**SET EXERCISE**
Find each line of the records below that contains the string "symbol", with matching capitalization, and copy those lines.

**INFORMATION SUPPLIED**
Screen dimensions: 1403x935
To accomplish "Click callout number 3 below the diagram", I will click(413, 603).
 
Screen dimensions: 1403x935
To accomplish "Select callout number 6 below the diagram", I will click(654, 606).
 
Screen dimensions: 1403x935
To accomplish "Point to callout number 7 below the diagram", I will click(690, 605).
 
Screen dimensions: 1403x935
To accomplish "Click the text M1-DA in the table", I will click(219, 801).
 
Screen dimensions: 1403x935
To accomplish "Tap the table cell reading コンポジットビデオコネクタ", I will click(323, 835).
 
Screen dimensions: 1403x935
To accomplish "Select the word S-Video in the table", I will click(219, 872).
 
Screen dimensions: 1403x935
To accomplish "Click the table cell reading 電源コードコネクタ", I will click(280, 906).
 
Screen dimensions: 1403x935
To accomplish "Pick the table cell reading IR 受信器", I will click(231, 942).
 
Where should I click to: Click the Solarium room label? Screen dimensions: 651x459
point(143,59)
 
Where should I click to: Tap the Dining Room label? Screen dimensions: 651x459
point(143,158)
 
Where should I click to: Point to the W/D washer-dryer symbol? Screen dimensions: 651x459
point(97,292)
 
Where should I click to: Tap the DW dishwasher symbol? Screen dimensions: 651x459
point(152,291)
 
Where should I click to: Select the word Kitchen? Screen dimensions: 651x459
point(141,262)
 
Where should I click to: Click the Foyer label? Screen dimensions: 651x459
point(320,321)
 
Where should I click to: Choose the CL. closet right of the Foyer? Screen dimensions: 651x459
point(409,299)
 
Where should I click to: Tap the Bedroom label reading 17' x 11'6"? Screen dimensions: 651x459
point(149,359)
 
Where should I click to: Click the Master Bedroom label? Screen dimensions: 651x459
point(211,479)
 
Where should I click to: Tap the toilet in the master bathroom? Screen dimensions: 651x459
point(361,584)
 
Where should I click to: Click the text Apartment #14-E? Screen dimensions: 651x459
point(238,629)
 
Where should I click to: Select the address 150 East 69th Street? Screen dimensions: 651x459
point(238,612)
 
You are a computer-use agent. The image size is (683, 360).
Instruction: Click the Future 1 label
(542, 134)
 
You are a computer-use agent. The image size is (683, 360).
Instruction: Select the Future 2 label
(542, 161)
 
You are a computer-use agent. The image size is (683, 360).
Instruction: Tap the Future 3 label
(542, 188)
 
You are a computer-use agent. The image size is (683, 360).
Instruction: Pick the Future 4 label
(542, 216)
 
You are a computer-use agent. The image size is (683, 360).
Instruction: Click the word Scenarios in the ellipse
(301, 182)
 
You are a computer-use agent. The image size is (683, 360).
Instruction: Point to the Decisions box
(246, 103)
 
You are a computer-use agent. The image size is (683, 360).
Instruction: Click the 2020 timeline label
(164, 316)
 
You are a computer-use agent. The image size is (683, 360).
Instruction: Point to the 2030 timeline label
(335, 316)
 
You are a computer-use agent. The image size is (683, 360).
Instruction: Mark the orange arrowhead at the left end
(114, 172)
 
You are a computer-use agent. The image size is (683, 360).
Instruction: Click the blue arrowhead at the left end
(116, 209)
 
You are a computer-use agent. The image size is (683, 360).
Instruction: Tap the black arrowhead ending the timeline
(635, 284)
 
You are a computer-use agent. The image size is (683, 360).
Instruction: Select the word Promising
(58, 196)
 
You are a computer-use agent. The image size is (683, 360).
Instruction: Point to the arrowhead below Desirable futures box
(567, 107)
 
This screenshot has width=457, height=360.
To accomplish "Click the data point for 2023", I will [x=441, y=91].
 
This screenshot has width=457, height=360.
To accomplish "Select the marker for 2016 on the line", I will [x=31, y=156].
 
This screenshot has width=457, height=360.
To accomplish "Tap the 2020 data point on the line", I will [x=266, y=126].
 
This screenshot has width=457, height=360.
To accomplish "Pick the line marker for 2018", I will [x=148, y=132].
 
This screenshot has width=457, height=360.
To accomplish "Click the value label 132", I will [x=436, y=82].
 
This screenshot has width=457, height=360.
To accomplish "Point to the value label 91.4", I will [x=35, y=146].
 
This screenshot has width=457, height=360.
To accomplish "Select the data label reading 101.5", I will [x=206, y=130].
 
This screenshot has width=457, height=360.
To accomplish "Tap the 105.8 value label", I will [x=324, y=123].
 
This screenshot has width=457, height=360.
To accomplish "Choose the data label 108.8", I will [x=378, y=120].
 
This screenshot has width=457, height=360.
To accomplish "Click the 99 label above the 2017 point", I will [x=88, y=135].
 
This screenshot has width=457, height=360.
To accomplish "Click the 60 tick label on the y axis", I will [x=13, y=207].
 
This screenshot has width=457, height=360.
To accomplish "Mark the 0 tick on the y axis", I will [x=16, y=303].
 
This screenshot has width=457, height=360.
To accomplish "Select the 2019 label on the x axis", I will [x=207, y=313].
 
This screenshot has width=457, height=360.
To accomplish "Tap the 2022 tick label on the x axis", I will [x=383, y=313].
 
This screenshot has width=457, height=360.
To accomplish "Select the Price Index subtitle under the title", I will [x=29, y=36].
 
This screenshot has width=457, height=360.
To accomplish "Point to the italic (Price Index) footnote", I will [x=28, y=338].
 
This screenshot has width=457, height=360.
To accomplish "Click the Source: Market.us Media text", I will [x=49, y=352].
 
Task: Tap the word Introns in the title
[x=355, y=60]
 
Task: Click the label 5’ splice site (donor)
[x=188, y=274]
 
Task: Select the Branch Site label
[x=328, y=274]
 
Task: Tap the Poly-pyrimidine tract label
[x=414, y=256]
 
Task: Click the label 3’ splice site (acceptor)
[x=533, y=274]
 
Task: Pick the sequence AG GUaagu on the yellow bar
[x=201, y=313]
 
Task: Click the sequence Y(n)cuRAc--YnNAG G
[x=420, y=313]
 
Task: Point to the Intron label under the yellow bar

**THE SOLUTION**
Where should I click to: Point to the W/D washer-dryer symbol? Screen dimensions: 651x459
Where should I click to: Tap the DW dishwasher symbol? Screen dimensions: 651x459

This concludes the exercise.